Change in kinetic energy of car = (1/2) m v^2

divide that by 0.8
The result is the energy taken from the battery, q V.
V is 1.5*2 = 3 volts
solve for q

0.036 Coulombs

real answer=0.05625 coulombs

To find out how much charge passes through the batteries during the time it takes the car to accelerate, we can use the formula:

Q = I * t

Where:
Q is the charge in coulombs (C)
I is the electric current in amps (A)
t is the time in seconds (s)

First, let's calculate the current flowing through the circuit. We know that the motor is 80% efficient, so only 80% of the electric energy goes to the drive wheels. This means that 20% of the energy is dissipated as heat.

We can calculate the electric energy used by the motor using the following formula:

E = 0.8 * V * Q

Where:
E is the electric energy in joules (J)
V is the voltage in volts (V)
Q is the charge in coulombs (C)

We are given the voltage of the batteries, which is 1.5 V. And we know that the electric energy is equal to the kinetic energy of the car:

E = 0.5 * m * v^2

Where:
m is the mass of the car in kilograms (kg)
v is the final velocity of the car in meters per second (m/s)

We are given the mass of the car, which is 120g. Let's convert it to kilograms:

m = 120g / 1000 = 0.12 kg

We are also given the final velocity of the car, which is 1.5 m/s.

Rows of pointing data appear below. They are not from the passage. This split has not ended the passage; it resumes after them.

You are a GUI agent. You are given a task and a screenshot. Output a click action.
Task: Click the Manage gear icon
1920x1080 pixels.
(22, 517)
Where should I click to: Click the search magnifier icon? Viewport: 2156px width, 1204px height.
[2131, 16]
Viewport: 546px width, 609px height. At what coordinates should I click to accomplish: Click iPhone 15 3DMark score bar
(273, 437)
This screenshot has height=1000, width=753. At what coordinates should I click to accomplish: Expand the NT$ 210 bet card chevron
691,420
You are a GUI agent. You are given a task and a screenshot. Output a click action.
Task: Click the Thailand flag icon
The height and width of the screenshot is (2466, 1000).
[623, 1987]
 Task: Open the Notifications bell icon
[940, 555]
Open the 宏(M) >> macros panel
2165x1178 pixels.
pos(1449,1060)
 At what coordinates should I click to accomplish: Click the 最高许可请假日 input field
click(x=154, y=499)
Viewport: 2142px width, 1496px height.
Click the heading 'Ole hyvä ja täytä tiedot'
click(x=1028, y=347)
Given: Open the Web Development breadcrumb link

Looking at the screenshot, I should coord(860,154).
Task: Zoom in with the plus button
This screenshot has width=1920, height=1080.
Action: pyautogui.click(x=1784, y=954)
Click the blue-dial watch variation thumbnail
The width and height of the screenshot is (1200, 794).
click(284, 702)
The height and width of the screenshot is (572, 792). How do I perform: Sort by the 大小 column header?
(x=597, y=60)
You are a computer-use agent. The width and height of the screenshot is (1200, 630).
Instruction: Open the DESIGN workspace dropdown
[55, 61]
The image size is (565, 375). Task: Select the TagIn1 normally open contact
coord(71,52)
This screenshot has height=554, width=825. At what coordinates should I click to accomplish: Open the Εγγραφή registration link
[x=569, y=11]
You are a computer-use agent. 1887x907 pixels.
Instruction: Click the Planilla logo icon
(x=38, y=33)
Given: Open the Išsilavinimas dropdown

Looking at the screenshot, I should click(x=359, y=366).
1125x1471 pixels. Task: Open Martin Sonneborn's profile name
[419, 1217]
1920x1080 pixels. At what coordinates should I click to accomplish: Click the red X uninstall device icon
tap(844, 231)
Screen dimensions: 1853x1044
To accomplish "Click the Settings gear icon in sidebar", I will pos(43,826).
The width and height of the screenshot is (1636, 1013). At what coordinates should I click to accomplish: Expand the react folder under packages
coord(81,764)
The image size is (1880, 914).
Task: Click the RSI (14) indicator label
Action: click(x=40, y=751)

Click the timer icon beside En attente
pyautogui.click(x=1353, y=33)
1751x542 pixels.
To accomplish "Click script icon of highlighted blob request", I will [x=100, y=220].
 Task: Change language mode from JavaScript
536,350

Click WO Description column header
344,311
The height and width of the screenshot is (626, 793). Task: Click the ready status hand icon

Now we can substitute the values into the equation to find the electric energy:

E = 0.5 * 0.12 * (1.5^2) = 0.135 J

Now we can rearrange the equation to solve for the charge passing through the batteries:

Q = E / (0.8 * V)

Substituting the values:

Q = 0.135 / (0.8 * 1.5) = 0.1125 C

Therefore, during the time it takes the car to accelerate, approximately 0.1125 coulombs of charge pass through the batteries.